[Input for this task]
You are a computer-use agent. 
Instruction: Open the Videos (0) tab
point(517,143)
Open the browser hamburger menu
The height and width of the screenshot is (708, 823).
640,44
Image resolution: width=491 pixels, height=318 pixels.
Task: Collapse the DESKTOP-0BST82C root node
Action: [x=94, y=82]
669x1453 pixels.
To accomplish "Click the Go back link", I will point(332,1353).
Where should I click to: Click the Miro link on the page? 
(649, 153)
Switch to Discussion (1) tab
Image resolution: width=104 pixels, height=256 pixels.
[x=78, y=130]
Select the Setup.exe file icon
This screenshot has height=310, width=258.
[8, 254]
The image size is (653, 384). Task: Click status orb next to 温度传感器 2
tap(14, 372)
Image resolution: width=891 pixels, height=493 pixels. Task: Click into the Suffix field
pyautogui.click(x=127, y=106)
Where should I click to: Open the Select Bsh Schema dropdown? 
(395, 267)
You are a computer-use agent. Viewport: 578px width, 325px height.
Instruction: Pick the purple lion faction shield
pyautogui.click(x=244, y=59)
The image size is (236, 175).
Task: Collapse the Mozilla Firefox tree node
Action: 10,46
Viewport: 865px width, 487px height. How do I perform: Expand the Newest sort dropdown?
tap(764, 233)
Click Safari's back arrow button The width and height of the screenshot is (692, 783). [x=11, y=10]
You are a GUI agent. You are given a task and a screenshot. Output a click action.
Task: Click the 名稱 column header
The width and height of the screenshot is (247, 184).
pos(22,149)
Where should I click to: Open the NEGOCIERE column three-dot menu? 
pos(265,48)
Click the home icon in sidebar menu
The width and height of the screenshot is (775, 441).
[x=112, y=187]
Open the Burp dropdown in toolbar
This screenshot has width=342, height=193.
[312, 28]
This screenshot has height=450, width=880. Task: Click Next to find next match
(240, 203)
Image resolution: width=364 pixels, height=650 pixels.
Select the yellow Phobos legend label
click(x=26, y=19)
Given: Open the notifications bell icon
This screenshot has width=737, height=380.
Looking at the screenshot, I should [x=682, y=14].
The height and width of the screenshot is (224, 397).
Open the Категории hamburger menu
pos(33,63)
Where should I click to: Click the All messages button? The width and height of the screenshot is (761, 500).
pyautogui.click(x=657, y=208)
[/Input for this task]
Restate the tail of the listing word for word, beginning at the line containing "Select the yellow Phobos legend label".

Select the yellow Phobos legend label
click(x=26, y=19)
Given: Open the notifications bell icon
This screenshot has width=737, height=380.
Looking at the screenshot, I should [x=682, y=14].
The height and width of the screenshot is (224, 397).
Open the Категории hamburger menu
pos(33,63)
Where should I click to: Click the All messages button? The width and height of the screenshot is (761, 500).
pyautogui.click(x=657, y=208)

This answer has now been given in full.